Of course, if you ran your farm or ranch anywhere near the level of — what? —  the scornful divisiveness and almost pure reactionary politics that now guide Congress and the White House, you wouldn’t be ranching or farming today.

You’d be long gone like the corn and the cows. Long, long gone.

But here we all are — you, me, Congress, the President — someplace in between “No!” and “Hell, no!” and now we’re fighting it out over on one of the nation’s biggest, most intractable problems: immigration reform.

Crazy, right?

Well, no.
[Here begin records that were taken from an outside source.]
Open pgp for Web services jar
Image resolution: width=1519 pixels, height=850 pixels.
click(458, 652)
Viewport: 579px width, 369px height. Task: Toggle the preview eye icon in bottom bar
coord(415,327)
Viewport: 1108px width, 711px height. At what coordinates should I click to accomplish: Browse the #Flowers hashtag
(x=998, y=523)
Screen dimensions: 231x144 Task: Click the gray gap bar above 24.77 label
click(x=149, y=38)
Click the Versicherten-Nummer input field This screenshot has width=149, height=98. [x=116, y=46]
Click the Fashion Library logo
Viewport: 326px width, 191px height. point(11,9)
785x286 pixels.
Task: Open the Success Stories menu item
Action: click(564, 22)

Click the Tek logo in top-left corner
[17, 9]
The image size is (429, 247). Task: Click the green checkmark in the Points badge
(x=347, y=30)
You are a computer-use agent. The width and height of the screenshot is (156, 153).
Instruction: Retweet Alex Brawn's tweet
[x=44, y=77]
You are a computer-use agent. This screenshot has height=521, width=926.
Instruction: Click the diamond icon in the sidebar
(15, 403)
In fact, there’s no shortage of workable immigration ideas already packaged and partly approved.

Senate’s version

First there’s the sweeping, bipartisan Senate deal from June 2013, where 14 Republicans (including doctrinaire conservatives such as Florida’s Marco Rubio, Utah’s Orrin Hatch and New Hampshire’s Kelly Ayotte) joined Dem and Independent colleagues to pass immigration reform by a lopsided 68-32 margin.
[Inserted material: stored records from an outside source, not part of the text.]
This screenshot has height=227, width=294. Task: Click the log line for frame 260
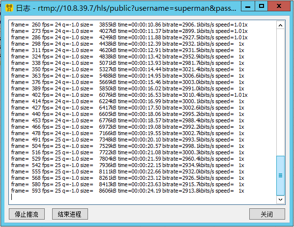(129, 25)
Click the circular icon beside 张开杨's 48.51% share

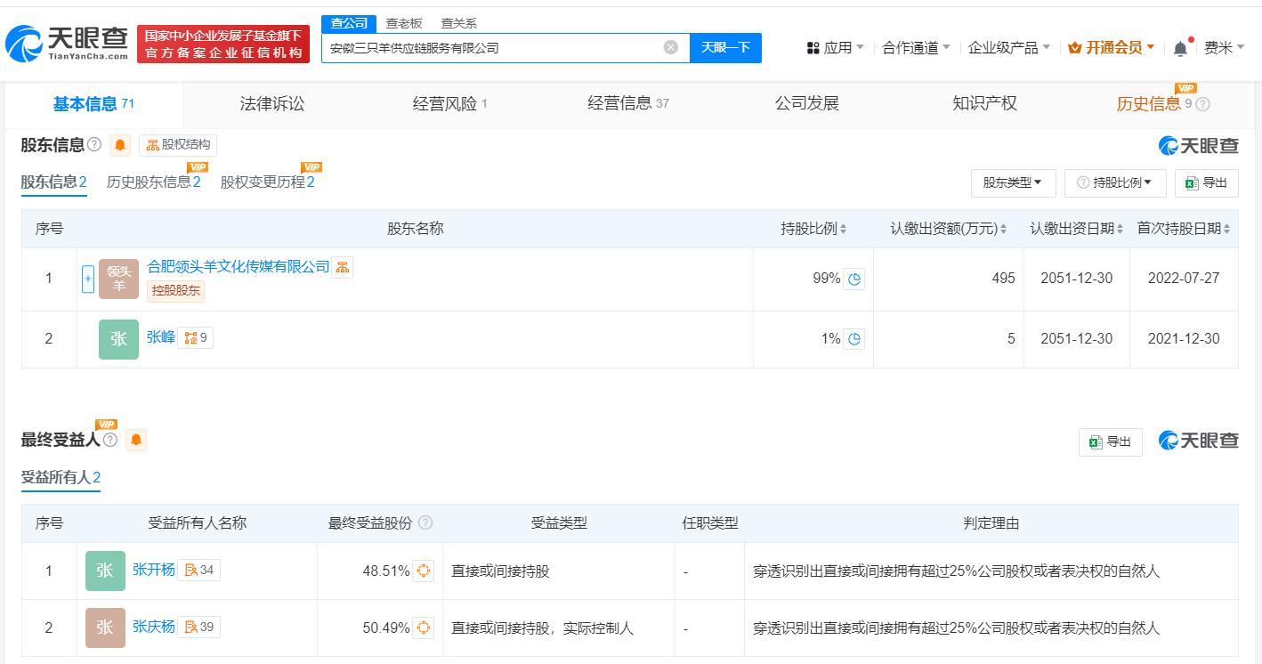(x=423, y=571)
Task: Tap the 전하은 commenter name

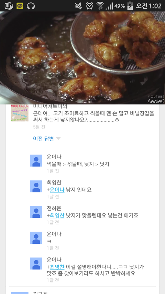Action: tap(54, 208)
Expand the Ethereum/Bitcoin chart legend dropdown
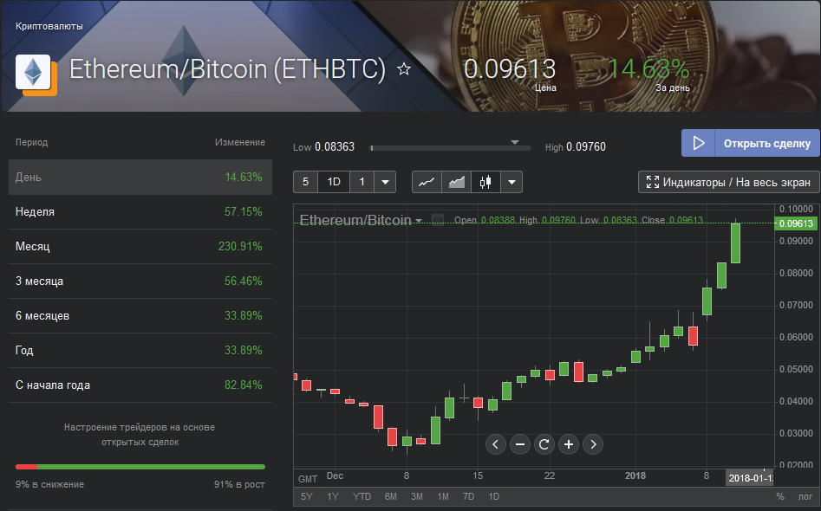Screen dimensions: 821x511 pos(419,221)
Unlike the White House’s recent announcement of executive actions that so offended Congress’s GOP leaders, the Senate bill contains a winding, 13-year path to U.S. citizenship for current illegals and would require stiff security tests for any immigrant to receive the key to legal employment, a green card.

Then there’s the incendiary White House action that uses the President’s executive authority to, as Wall Street Journal reports, “shield as many as 5 million illegal immigrants from deportation and offer them a chance for work permits, while overhauling the enforcement system and boosting border security…”

Need legal workers

Both approaches — the left- and righted-handed Senate approach and the heavy-handed White House approach — is, at some level, pretty much what immigration reformers say the U.S. has long needed: a way to at least “legalize” the work these “illegals” workers perform; more border security to limit illegal immigration; and a simple recognition that we are not going to deport the 11 million illegals already here.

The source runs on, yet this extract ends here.